One of the recurring findings in this research is that some plant-based options, particularly meat analogues, still cost more than the products they replace. That is not a failure of the concept. It is a political and economic choice. Governments subsidise animal agriculture, institutions normalise animal products, and food systems are built around their dominance. Then critics point at the price gap as if it emerged from nowhere.
Make healthier plant-based options cheaper. Improve procurement standards in schools and hospitals. Stop treating meat as the default centre of the plate. Support crop production instead of funnelling money into systems that turn plants into animal flesh with enormous waste along the way.
And while we are here, stop treating fibre as some side note.
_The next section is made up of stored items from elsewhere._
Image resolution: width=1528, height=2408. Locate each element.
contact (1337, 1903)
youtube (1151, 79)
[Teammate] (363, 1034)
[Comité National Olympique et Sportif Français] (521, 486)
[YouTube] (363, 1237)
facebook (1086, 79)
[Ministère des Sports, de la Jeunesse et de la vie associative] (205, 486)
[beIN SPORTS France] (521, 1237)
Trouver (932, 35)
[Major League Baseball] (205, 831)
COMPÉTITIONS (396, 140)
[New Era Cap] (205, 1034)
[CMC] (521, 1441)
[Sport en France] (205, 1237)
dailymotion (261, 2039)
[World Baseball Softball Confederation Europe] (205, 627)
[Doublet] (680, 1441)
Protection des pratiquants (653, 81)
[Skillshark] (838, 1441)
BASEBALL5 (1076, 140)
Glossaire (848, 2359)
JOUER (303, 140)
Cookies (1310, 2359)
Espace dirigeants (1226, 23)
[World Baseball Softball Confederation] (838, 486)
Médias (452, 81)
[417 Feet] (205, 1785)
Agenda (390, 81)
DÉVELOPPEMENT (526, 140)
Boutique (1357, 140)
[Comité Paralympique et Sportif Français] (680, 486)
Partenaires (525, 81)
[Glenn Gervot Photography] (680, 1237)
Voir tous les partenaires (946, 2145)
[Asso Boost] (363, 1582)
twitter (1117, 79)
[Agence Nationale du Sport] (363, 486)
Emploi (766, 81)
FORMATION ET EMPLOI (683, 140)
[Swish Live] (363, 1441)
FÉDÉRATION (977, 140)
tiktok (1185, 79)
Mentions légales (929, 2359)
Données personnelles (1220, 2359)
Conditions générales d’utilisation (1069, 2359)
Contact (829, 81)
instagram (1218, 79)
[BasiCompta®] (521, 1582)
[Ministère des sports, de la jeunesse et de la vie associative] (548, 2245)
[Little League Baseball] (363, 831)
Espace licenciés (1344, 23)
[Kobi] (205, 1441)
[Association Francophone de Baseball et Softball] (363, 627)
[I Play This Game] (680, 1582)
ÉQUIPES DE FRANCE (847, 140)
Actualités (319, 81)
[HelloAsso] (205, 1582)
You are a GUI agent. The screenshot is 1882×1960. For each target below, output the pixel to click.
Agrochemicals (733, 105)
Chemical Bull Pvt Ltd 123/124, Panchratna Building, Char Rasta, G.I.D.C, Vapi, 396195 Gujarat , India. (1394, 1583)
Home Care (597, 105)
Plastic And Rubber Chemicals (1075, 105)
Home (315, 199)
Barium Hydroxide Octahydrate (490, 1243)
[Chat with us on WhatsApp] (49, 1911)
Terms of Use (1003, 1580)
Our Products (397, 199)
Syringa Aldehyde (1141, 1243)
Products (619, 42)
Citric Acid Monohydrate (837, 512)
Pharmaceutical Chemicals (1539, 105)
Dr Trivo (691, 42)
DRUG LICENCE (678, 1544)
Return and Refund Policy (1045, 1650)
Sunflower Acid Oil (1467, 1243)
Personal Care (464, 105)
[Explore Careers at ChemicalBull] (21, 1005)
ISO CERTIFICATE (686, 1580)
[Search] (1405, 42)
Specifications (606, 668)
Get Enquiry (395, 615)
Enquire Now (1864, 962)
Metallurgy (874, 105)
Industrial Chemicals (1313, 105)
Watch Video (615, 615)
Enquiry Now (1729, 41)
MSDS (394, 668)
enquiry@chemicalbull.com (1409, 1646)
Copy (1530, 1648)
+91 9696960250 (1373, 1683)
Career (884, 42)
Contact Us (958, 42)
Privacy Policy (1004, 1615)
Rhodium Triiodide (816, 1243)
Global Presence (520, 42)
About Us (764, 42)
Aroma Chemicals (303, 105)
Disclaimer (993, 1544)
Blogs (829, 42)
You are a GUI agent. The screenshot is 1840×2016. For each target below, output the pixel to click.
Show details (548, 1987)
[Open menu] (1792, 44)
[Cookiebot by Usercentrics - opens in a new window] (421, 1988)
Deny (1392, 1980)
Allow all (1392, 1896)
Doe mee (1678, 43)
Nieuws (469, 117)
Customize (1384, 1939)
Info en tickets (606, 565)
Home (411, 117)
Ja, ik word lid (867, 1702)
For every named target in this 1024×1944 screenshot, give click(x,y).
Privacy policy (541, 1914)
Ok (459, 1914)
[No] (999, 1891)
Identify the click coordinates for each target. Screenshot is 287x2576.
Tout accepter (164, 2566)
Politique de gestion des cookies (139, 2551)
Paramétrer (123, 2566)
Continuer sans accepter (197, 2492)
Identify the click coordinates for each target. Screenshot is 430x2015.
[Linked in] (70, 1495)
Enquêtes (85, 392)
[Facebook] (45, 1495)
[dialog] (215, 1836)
People are under-consuming it on a staggering scale. In the UK, the vast majority do not get enough. That has consequences far beyond constipation jokes. Fibre affects blood sugar, cholesterol, inflammation, bowel health, microbial metabolism, and likely much more than that. When people swap processed meat for a well-formulated plant-based alternative, fibre intake rises. When they move further toward whole plant foods, it rises again. That is not trivial. It is one of the clearest nutritional upgrades most people could make.
Which brings us back to strength.
Ageing is often discussed as if decline just happens in a vacuum. Muscles weaken. Falls increase. Independence shrinks. But part of that story is dietary. Strength training matters, obviously. People should lift things, challenge their muscles, and stop being sold the lie that ageing means passive surrender. But food matters too. The body is not built from exercise alone. If the microbiome helps regulate muscle function, and if the microbiome thrives on fibre-rich plant foods, then a low-fibre, animal-heavy diet is not neutral. It is part of the problem.
So no, the future of healthy ageing is probably not more processed meat, more dairy, and another scare story about a soy burger. It looks much more like what the evidence already keeps showing us: more fibre, more legumes, more vegetables, more variety, more plants.
And for people who are not ready to build every meal from scratch, carefully selected plant-based alternatives can help move things in the right direction.
That is the part reactionaries hate. The evidence is not asking us to choose between a perfect wholefood utopia and a butcher’s counter. It is showing that there is a spectrum of better choices, and that nearly all of them move away from animal products and toward plants.
Feed your microbiome and it feeds you back.
Ignore it, and your gut, your cholesterol, your blood sugar, and eventually your strength pay the price.